How else can a less severe mutation in e.g. 5’ unfolded region of NEMO preset like?

A

Present with a susceptibility to mycobacterial infection- isolated phenotype.

MSMD.

30
Q

Male:
Multiple abcesses growing e.g on liver and spleen.

Grew S. aureus

What area of immune system affected? and What disease was it?

A

Suggestive of an innate defect.

The disease was (probably X linked) CGD with absent gp91 expression.

31
Q

When an innate defect suspected, why would a high CRP result rule out IRAK4 deficiency?

A

Because IRAK4 deficiency will lack a robust enough inflammatory response.

32
Q

What tests can you do when you suspect CGD?

A
Neutrophil count.
DHR (becomes fluorescent upon neutrophil stimulation and ROS production)
NBT assay
levels of e.g. gp91 expression 
Then sequencing
33
Q

What would you expect to see in a DH3 test for the mother in an X linked CGD?

A

two populations of neutrophils due to X linked inactivation.

34
Q

What treatment options are available for CGD?

A

preventative antibiotics and antifungals (aspergillus)
prompt and aggressive treatment of infections
HSCT/ gene therapy.

35
Q

1m/o female
respiratory and diarrhoea
bacterial sepsis, RSV rota virus
cleft palate, hypocalcaemia and congenital cardiac defect.

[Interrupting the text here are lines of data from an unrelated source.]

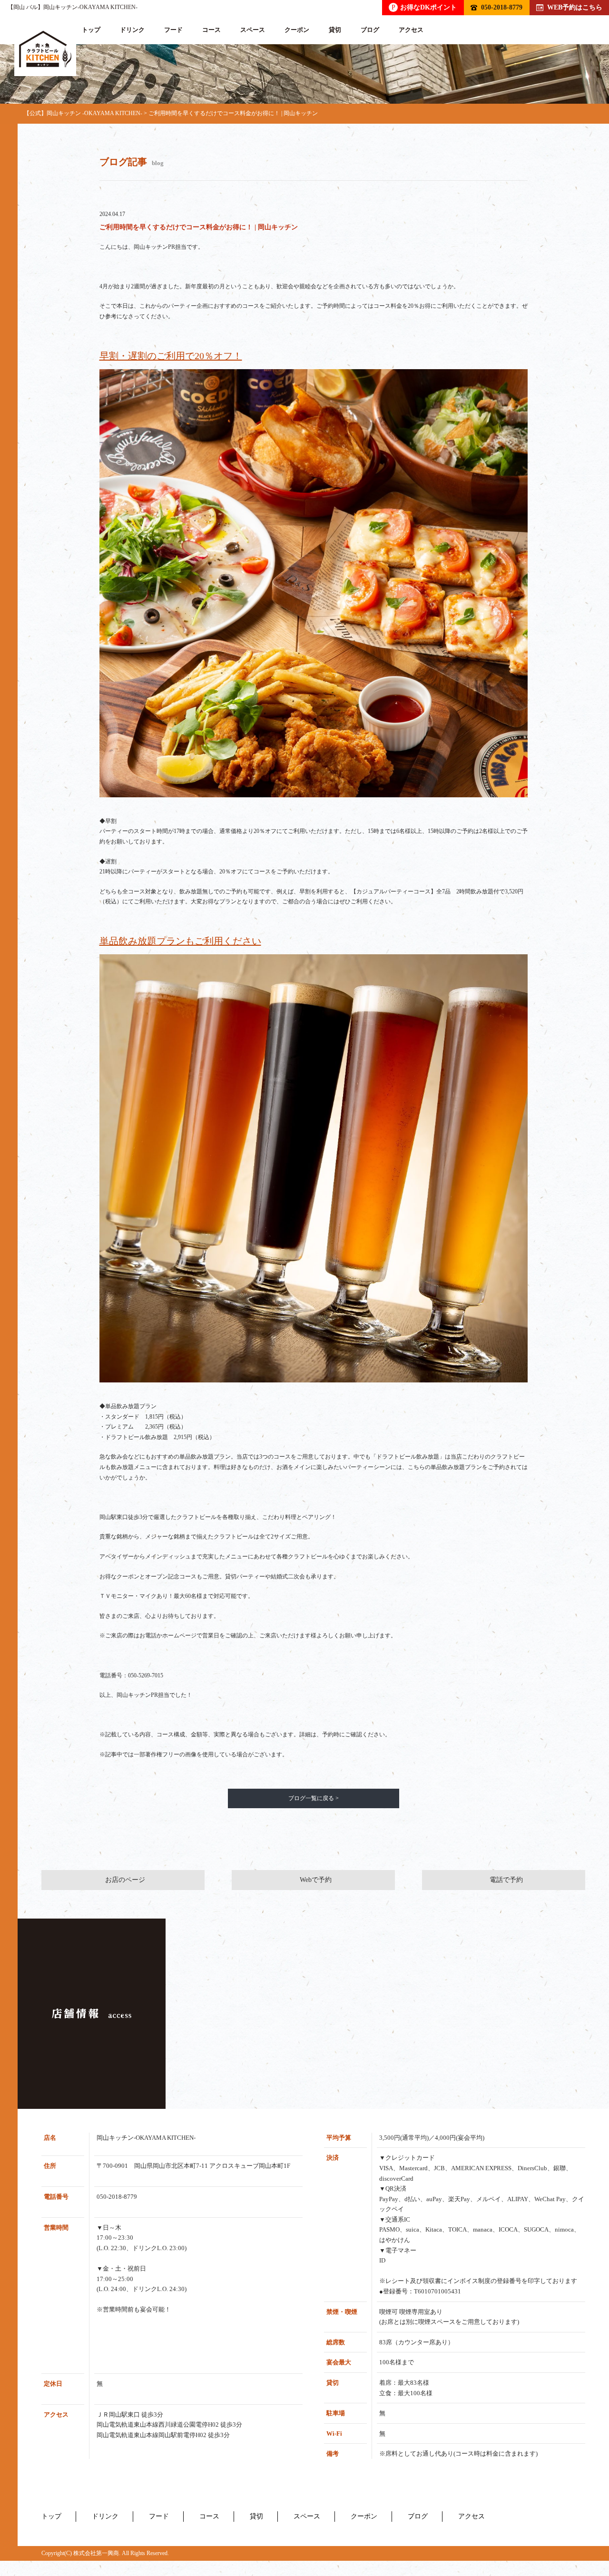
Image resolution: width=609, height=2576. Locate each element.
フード (173, 29)
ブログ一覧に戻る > (313, 1798)
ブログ (370, 29)
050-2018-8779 (501, 7)
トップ (91, 29)
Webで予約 (316, 1879)
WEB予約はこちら (574, 7)
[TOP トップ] (45, 49)
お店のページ (125, 1879)
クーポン (297, 29)
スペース (252, 29)
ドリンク (132, 29)
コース (211, 29)
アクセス (411, 29)
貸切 (335, 29)
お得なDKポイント (424, 7)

What part of immune system affected and likely diagnosis?

A

RSV and a multitude of viral infections strongly associated with CID.

Defects are associated with abnormal developemtn of cells from 3rd and 4th pharangeal pouches.

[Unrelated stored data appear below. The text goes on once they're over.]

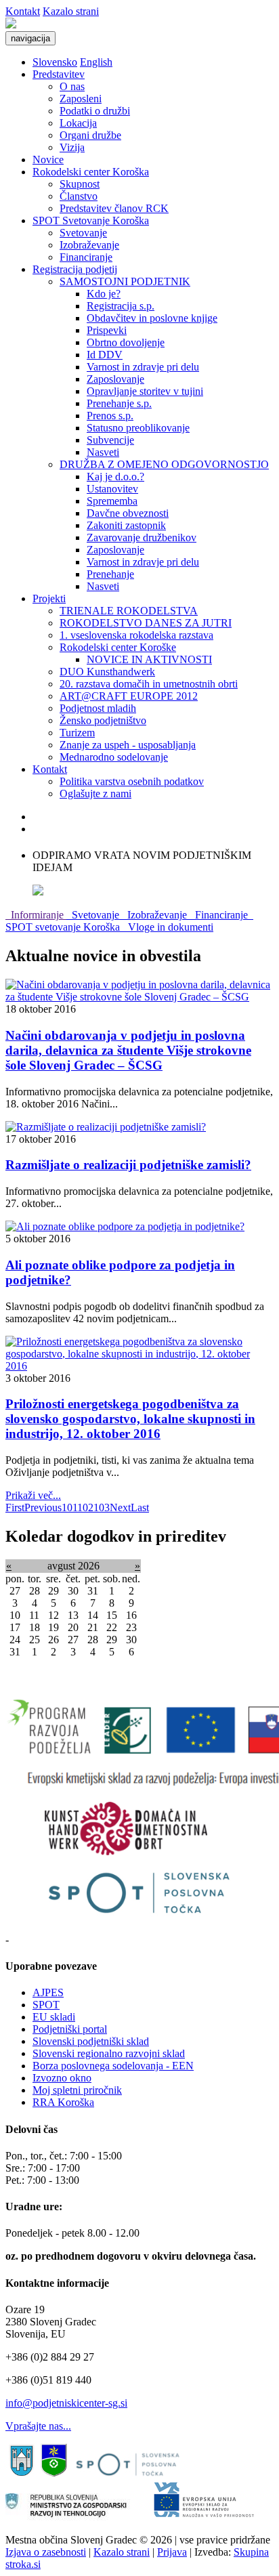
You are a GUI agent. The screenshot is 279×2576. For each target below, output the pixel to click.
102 (85, 1507)
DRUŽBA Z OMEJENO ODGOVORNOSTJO (164, 464)
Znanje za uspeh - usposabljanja (128, 745)
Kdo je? (104, 293)
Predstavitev (59, 74)
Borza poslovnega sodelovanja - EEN (113, 2065)
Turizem (77, 732)
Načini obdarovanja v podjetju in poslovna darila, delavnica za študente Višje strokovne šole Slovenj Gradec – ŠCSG (128, 1050)
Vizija (72, 147)
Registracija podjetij (75, 269)
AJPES (48, 1992)
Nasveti (103, 452)
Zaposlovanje (115, 379)
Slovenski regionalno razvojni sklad (109, 2053)
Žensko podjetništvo (103, 720)
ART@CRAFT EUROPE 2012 (129, 696)
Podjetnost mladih (98, 708)
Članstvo (79, 196)
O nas (72, 86)
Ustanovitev (112, 488)
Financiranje (86, 257)
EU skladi (54, 2017)
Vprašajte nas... (38, 2426)
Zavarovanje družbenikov (141, 537)
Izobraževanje (89, 245)
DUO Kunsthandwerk (107, 671)
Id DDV (105, 354)
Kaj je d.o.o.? (115, 476)
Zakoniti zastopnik (126, 525)
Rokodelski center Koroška (91, 171)
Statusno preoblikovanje (138, 428)
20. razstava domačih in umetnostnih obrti (149, 684)
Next (120, 1507)
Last (140, 1507)
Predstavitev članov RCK (114, 208)
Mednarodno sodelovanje (114, 757)
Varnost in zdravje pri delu (143, 367)
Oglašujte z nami (95, 793)
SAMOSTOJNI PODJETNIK (125, 281)
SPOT (46, 2004)
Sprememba (112, 501)
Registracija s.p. (120, 306)
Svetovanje (83, 232)
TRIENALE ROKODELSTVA (129, 610)
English (96, 62)
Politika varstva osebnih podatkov (132, 781)
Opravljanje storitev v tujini (145, 391)
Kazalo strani (71, 11)
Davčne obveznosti (128, 513)
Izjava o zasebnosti (45, 2552)
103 (101, 1507)
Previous (43, 1507)
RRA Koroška (63, 2102)
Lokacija (78, 123)
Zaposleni (81, 98)
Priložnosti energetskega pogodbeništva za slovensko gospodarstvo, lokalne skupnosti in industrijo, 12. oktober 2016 (130, 1419)
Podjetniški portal (70, 2029)
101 (69, 1507)
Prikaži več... (33, 1495)
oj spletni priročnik (82, 2090)
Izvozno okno (62, 2078)
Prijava (172, 2552)
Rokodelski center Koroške (118, 647)
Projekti (49, 598)
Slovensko (55, 62)
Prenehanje (110, 574)
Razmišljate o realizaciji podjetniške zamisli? (128, 1165)
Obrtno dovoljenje (126, 342)
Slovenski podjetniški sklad (91, 2041)
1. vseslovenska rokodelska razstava (136, 635)
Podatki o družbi (95, 111)
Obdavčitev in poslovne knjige (152, 318)
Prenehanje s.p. (119, 403)
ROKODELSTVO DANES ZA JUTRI (146, 623)
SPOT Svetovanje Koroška (91, 220)
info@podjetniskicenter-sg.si (66, 2403)
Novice (48, 159)
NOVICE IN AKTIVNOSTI (149, 659)
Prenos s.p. (110, 415)
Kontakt (22, 11)
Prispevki (107, 330)
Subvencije (110, 440)
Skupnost (80, 184)
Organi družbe (90, 135)
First (14, 1507)
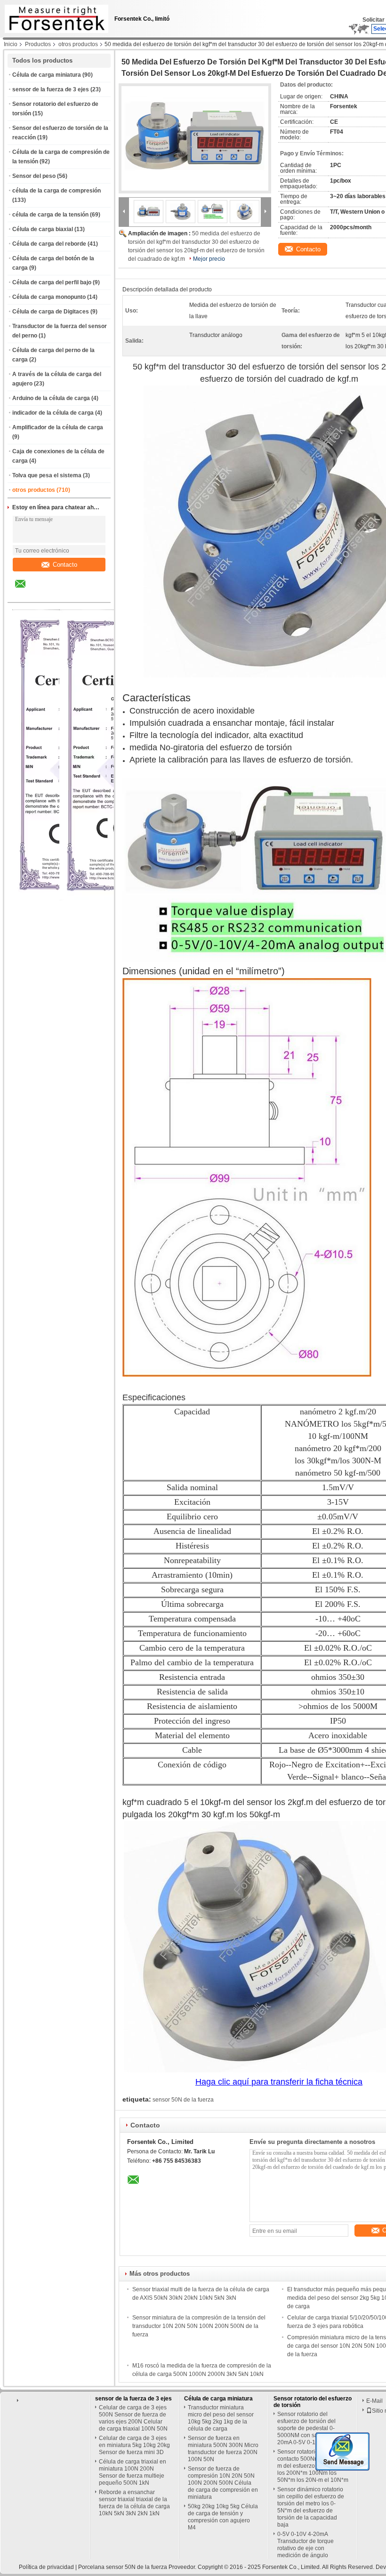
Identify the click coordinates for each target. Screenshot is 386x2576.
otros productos (78, 44)
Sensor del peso (34, 176)
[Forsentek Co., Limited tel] (45, 594)
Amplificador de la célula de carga (57, 427)
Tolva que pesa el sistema (46, 475)
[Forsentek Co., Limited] (124, 211)
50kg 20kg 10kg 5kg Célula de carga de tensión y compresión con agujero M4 (223, 2517)
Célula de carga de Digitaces (50, 311)
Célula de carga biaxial (42, 229)
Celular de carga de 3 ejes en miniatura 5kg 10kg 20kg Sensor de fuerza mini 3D (134, 2445)
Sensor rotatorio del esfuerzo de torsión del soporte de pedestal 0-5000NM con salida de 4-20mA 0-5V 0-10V (309, 2428)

Suggest Di George syndrome.

36
Q

What is the T/B/NK cell phenotype associated with Di George syndrome?
What is hypocalcaemia and low parathyroid hormone explained by?

A

T-/B+/NK+

Lack of parathyroid development.

37
Q

What do tests for T cells and Ig show for Di GEORGE syndrome?

A

T cell count low.
No TRECs (marke of recent thymic output)
IgG normal, but low IgA and IgM.

38
Q

What can FISH highlgiht in most cases of DiGeorge syndrome?

A

No probe hybridisation to chromosome 22 (q11) due to deletion.

39
Q

What treatments for Di George?

A

supportive treatments and possible thymic transplant.